#### Exercise aim:
Locate the line that contains "Open the activities clock icon". Retype it and every line after it to the end of the records, exactly, but not the pictures.

#### Dataset records:
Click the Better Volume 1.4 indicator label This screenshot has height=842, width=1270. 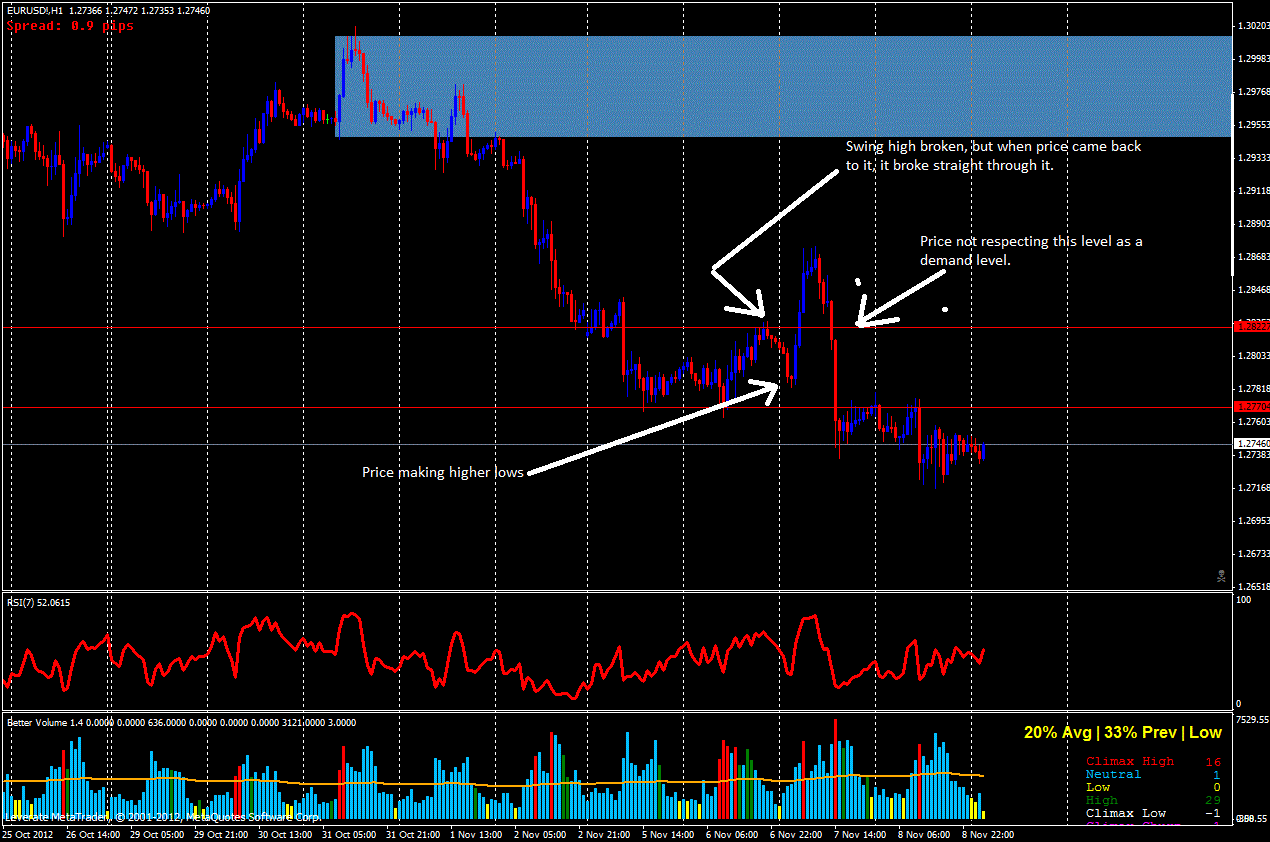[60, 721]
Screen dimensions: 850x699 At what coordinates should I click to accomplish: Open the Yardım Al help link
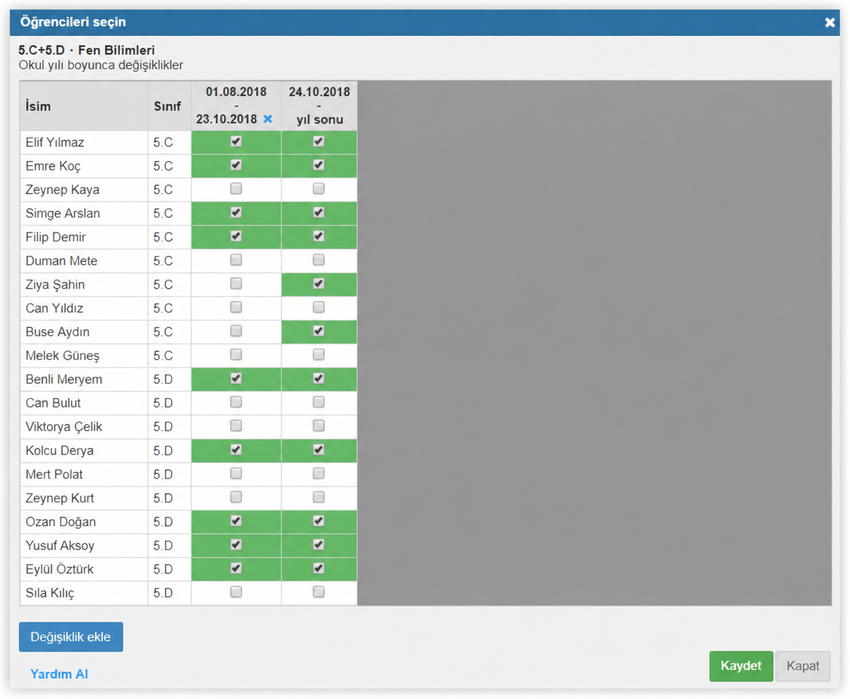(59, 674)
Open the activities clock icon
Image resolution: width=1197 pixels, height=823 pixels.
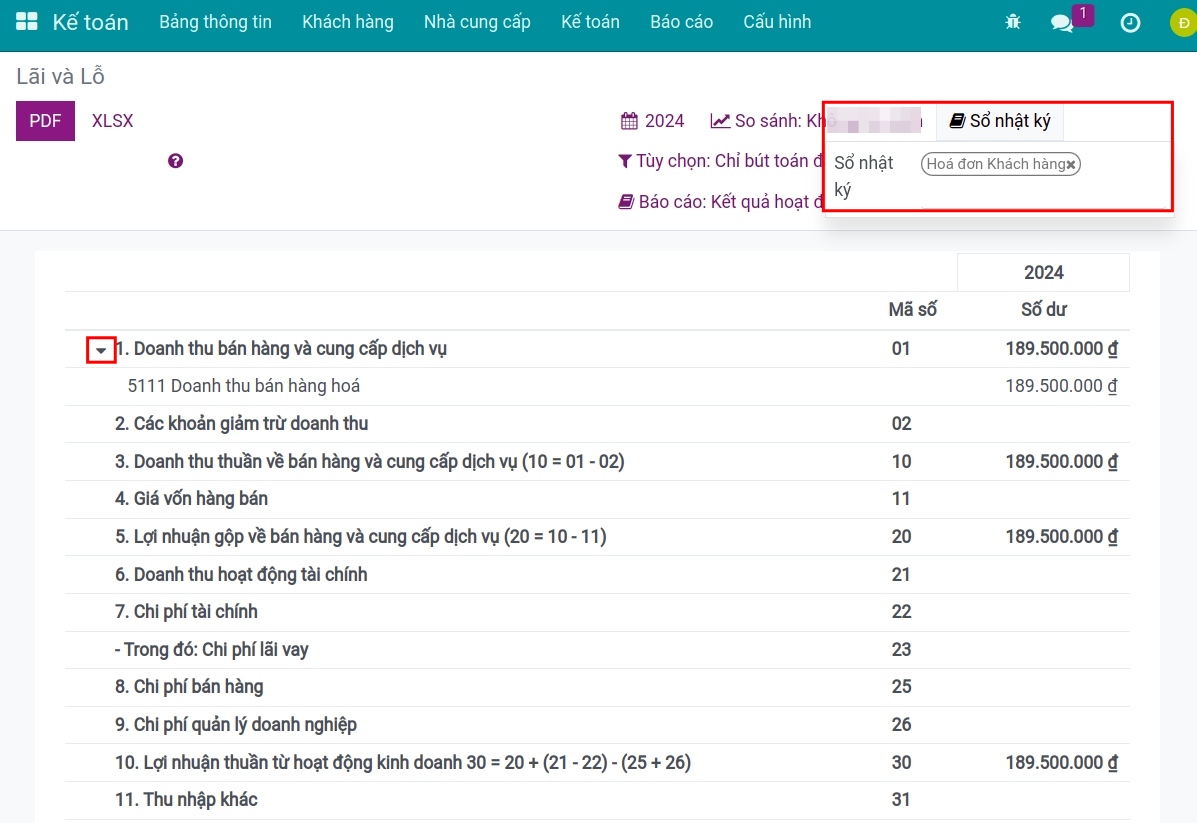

#### Solution to the problem:
Open the activities clock icon
Image resolution: width=1197 pixels, height=823 pixels.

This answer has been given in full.